After two years of infertility we had a huge surprise; we were pregnant. It was a whirlwind pregnancy since I was farther along than anyone expected me to be (including myself). Between bed rest at home and in the hospital due to a placenta previa and getting ready for our bundle we were very busy. We were so happy and excited to welcome our baby boy! I never in a million years dreamed that he would be born sleeping. I mean I did everything right. I was in the hospital twice and on bed rest at home for a week to protect him. I was on light duty at work and I never worked alone in case I would start bleeding. We stayed home, skipped weddings and other events just in case I would start bleeding or go into labor. The last hospital stay was for two weeks. Two weeks on hospital bed rest can drive a person bat crap crazy but I was more than willing to do it to protect my baby.
Then it happened that morning where there was no heartbeat. I just didn’t get it. I remember saying over and over “I don’t understand.” “We did everything we were supposed to do.” Everything happened so fast from the nurse coming in and then the Doctor with the portable ultrasound. I think I knew when the Doctor came what the outcome was going to be. Nothing can ever prepare you to lose a child. It’s just not the natural order of things. You are always supposed to go first.

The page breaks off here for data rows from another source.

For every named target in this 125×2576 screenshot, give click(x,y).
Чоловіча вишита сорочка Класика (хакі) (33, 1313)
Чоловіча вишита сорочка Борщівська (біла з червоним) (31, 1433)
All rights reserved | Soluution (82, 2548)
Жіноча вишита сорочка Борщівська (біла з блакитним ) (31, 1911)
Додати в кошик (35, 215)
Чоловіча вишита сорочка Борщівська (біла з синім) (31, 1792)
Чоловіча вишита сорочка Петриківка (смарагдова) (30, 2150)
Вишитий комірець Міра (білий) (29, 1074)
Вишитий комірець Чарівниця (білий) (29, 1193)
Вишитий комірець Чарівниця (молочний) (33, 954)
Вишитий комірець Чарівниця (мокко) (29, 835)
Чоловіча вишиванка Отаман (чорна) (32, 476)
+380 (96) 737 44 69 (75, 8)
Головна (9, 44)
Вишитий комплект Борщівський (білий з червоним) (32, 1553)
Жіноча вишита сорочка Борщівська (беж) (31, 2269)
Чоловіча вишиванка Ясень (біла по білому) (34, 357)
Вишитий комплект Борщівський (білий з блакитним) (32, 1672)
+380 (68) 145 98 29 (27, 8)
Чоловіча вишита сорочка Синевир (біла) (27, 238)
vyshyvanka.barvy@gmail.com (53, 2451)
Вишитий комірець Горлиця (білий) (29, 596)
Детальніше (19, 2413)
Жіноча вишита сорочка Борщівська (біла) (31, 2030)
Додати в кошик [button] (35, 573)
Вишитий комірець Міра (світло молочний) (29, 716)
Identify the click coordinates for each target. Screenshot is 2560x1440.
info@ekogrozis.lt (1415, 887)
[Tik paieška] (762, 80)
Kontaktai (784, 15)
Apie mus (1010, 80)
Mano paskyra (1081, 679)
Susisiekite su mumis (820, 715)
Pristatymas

Everyday I wish there would have been a different outcome. I think about what he would be like and how great it would be to snuggle both of my babies to sleep every night. He brought us a joy we had never experienced before. He made my first pregnancy a wonderful experience with so much love. Even though he only lived in my belly; he lives on everyday for me. He taught me so much about unconditional love and what you will do for your child. I learned to be patient and take life at a slower pace. Now I realize how precious life really is and it is because of him. I think he taught me so much more than I could have ever taught him.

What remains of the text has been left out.